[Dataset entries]
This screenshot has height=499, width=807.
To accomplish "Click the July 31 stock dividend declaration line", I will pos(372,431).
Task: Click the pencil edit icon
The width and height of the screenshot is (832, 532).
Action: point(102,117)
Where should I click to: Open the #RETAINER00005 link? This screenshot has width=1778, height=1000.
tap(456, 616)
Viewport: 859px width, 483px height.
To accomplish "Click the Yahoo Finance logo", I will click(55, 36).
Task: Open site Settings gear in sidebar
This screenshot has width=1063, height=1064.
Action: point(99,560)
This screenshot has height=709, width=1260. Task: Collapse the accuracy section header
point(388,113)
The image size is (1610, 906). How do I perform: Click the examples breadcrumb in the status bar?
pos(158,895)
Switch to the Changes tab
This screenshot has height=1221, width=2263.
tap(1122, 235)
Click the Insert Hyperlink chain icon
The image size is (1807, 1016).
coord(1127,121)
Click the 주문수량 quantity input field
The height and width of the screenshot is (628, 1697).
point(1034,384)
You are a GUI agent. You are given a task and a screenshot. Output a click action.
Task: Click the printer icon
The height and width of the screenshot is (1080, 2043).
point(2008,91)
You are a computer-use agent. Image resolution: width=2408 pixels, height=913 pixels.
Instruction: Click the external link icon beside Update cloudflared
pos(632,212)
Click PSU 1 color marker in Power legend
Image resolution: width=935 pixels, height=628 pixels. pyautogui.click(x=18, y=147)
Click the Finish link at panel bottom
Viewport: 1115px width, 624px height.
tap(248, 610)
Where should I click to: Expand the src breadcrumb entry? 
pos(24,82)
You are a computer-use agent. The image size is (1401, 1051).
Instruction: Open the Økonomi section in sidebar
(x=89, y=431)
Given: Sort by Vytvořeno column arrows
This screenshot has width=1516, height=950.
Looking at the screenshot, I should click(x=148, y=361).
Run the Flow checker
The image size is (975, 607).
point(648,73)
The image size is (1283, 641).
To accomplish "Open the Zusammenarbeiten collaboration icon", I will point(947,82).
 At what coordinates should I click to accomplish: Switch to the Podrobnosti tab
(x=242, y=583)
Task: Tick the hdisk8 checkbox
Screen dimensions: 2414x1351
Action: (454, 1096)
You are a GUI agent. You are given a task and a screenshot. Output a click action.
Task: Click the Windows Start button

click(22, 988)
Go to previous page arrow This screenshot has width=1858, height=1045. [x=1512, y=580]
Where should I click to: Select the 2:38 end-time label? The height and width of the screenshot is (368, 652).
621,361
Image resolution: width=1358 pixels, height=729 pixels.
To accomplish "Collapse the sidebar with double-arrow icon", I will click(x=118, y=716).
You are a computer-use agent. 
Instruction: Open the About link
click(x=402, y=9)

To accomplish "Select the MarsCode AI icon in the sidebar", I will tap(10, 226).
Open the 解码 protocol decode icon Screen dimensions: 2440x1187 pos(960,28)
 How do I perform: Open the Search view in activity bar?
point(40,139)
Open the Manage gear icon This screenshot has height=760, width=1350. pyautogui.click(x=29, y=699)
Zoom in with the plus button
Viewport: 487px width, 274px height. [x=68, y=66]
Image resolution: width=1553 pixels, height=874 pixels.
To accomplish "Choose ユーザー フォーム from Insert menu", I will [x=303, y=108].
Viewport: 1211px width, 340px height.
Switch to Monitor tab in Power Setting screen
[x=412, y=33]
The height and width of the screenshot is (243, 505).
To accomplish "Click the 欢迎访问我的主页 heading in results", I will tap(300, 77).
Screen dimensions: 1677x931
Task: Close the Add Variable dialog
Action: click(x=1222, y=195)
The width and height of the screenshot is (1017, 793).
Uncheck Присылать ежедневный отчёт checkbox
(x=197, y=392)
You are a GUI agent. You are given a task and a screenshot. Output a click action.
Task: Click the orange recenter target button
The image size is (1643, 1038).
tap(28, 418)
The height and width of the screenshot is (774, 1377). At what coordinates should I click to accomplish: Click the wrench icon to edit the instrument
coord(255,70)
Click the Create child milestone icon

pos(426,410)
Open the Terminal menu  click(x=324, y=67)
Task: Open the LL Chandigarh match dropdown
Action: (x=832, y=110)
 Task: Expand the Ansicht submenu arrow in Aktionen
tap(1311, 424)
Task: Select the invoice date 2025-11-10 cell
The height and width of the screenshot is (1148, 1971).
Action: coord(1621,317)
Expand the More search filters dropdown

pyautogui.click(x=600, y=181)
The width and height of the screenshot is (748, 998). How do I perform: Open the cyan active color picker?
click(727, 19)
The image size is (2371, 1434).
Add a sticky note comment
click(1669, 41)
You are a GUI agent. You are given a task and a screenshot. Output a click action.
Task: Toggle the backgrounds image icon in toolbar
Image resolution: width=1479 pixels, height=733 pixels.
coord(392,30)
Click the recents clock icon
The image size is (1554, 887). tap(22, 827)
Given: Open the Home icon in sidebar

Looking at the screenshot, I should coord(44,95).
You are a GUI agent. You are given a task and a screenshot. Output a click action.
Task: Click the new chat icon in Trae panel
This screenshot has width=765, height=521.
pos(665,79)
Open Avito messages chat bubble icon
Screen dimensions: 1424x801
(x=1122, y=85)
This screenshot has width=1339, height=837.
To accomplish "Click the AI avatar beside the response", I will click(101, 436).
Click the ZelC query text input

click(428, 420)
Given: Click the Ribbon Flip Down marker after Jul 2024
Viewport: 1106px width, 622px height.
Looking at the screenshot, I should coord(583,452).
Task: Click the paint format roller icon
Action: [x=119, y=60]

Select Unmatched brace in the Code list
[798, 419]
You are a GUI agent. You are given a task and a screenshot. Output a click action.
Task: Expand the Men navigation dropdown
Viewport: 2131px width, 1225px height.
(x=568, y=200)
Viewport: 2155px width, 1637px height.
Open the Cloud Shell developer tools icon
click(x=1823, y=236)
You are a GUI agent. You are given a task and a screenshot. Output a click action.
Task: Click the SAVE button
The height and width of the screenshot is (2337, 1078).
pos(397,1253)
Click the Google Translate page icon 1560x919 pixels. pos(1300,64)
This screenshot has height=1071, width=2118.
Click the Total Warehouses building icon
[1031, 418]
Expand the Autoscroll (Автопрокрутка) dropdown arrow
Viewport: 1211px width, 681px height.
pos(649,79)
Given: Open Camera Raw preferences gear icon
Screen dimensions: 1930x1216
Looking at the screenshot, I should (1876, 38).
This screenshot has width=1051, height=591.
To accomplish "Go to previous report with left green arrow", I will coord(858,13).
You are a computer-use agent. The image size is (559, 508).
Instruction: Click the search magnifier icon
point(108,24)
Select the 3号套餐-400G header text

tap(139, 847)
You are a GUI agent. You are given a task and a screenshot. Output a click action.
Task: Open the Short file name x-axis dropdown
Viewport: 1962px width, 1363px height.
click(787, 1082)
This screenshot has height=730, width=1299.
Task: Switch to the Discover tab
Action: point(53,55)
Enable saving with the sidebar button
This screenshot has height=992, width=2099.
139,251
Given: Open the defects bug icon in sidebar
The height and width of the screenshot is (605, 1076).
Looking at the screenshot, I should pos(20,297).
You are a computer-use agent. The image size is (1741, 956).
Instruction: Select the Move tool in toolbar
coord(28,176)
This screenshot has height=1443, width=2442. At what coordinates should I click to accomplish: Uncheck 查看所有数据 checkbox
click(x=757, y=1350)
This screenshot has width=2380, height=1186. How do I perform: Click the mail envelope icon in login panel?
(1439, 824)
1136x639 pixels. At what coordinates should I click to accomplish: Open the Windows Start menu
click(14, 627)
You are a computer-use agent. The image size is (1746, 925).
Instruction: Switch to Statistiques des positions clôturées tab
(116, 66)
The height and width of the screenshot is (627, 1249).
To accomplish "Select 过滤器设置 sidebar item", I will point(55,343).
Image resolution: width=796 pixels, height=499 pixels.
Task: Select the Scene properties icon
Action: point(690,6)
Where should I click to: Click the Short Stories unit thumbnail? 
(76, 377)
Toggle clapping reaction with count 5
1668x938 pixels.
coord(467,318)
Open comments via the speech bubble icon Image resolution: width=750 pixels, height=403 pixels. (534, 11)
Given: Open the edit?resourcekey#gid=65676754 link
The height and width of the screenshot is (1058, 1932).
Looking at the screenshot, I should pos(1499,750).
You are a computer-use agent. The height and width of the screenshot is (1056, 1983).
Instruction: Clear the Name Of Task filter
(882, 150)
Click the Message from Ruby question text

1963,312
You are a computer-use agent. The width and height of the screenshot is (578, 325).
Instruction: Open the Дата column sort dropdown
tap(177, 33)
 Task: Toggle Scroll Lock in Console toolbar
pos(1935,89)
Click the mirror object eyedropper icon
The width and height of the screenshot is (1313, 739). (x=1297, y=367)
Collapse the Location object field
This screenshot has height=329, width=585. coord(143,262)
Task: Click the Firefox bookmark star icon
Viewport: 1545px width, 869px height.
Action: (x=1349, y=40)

Your objective:
Could you filter the entries above for lines holding the string "computer" and copy them?

The completed task:
You are a computer-use agent. Image resolution: width=2408 pixels, height=913 pixels.
You are a computer-use agent. The image size is (1401, 1051).
You are a computer-use agent. 
You are a computer-use agent. The image size is (559, 508).
You are a computer-use agent. The image size is (1741, 956).
You are a computer-use agent. The image size is (1746, 925).
You are a computer-use agent. The height and width of the screenshot is (1056, 1983).
You are a computer-use agent. The width and height of the screenshot is (578, 325).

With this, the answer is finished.